A pair of Democrats on Wednesday introduced sweeping legislation to strengthen consumer protections for airline passengers in the latest congressional response to a man being violently dragged off a United Airlines flight earlier this month.
Sens. Maggie Hassan (D-N.H.) and Brian Schatz (D-Hawaii) unveiled a bill that would prohibit airlines from kicking customers off a plane after they have already boarded — unless it’s a matter of safety or security — and eliminate the federal cap on the amount of compensation that airlines can offer passengers who are involuntarily bumped from a flight.
The measure is designed to prevent a repeat of the United incident, in which a 69-year-old man was forcibly removed from a plane and dragged down the aisle by his wrists in order to make room for airline personnel.
The incident ignited a firestorm and put a spotlight on airlines’ treatment of passengers, with a number of bills being introduced on Capitol Hill this week to enhance protections for the traveling public.
“The horrifying incident on United Flight 3411 made clear that we need stronger consumer protections for the flying public,” Hassan said. “This common-sense legislation will help prevent incidents like that from happening again and help ensure that travelers are treated with greater fairness and respect by the airlines industry.”

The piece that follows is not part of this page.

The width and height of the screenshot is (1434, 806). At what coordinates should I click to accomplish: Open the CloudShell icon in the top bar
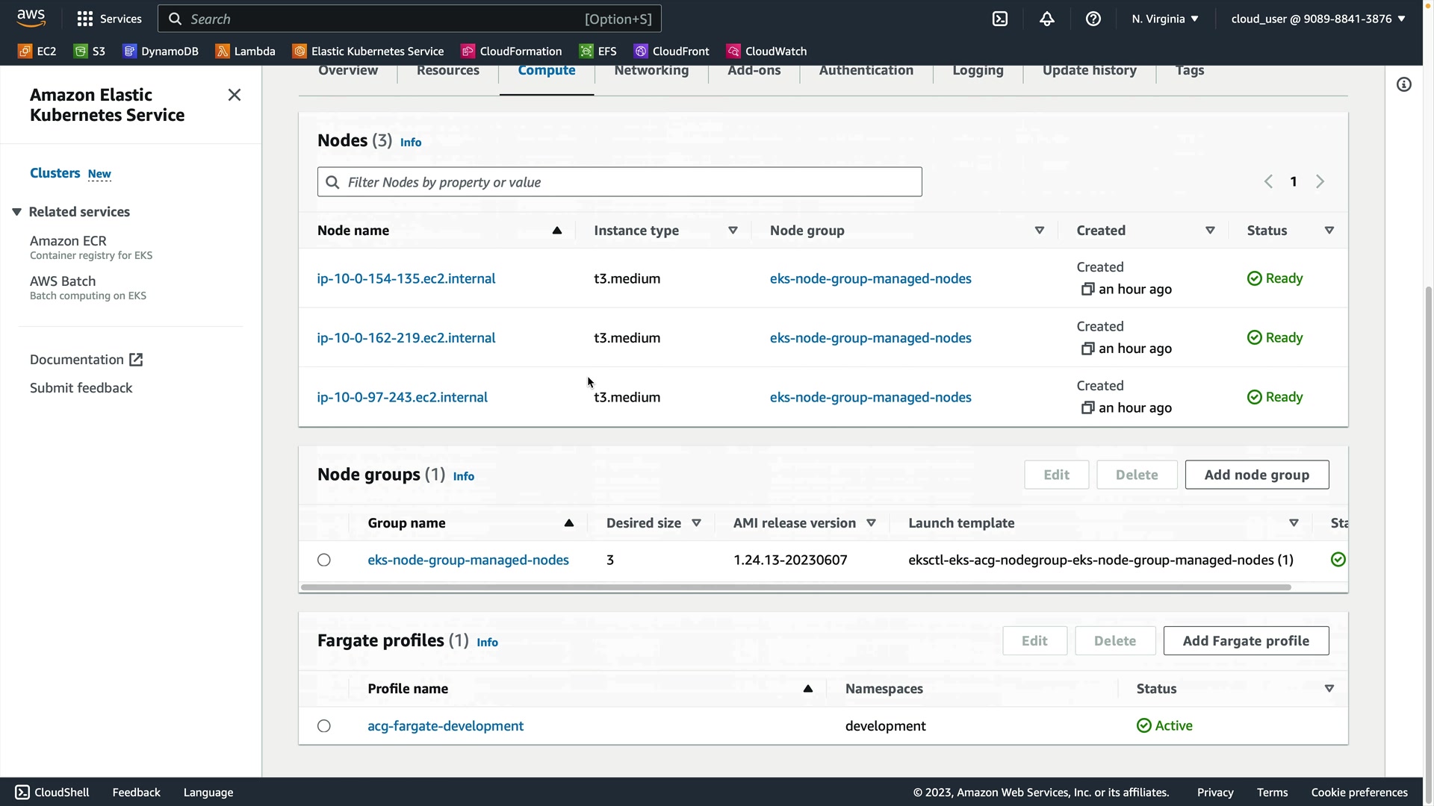(x=1000, y=19)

The bill would also require air carriers to list their boarding and bumping policies on all flight itineraries and receipts, as well as publicly post them at the airport gate; direct the Transportation Department to review the practice of overbooking flights; and require flight crews needing a flight accommodation to figure out arrangements 60 minutes prior to departure.
“It should go without saying that unless there is a security threat or a safety risk, paying customers should not be forcibly removed from an airplane,” Schatz said. “But given what happened earlier this month, we need to take action. Our bill will make sure that no matter who you are, passengers are treated with basic respect and dignity.”

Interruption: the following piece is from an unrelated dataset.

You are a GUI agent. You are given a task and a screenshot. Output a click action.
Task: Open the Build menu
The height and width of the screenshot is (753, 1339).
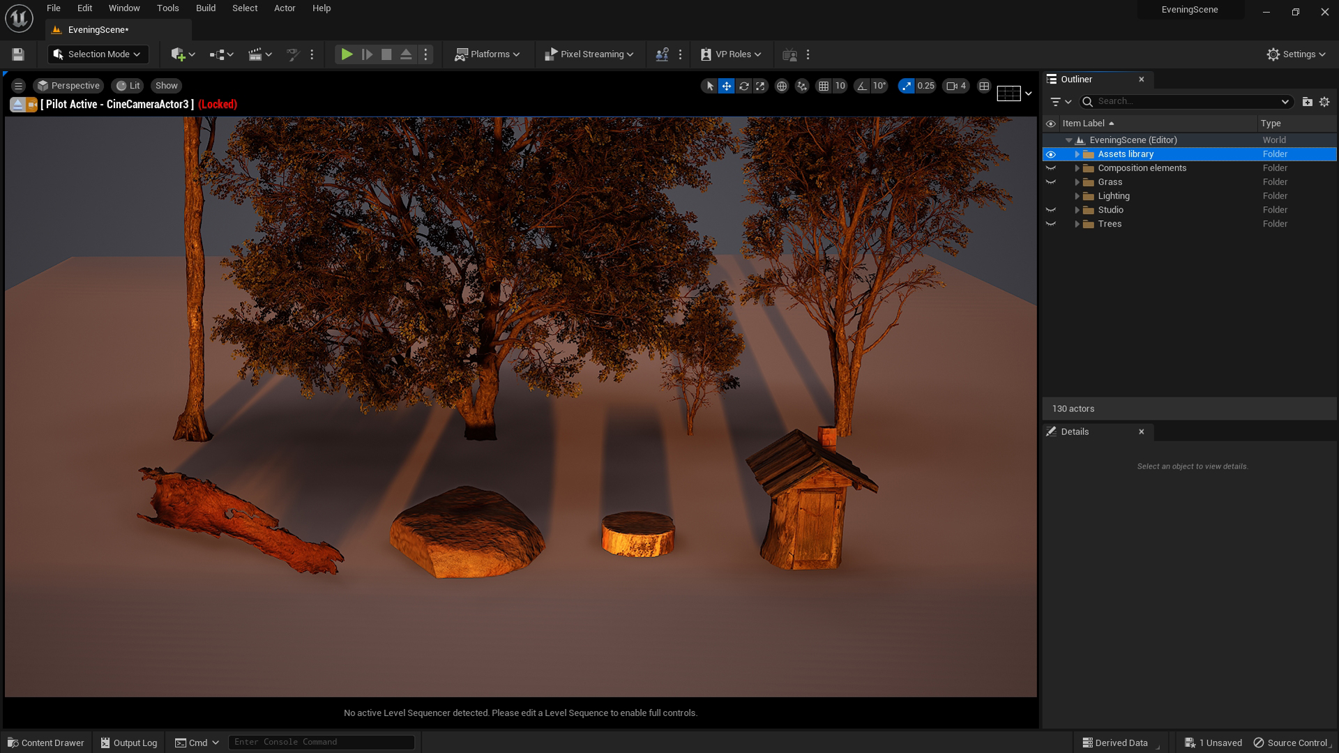[x=205, y=8]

Airlines are legally allowed to overbook flights and bump passengers against their will, although there are federal rules that need to be followed.
But each airline is responsible for setting its own boarding policies, which customers agree to whenever they book a flight and enter into a “contract of carriage.”
A number of airlines are already revamping their customer service policies in the wake of the United flap, including increasing how much they will offer passengers to voluntarily give up their seats and requiring flight crews to check in 60 minutes before boarding.
The effort could help keep federal regulators off the industry’s back, especially with lawmakers planning congressional hearings and crafting bills that target airlines’ overbooking and passenger-bumping policies.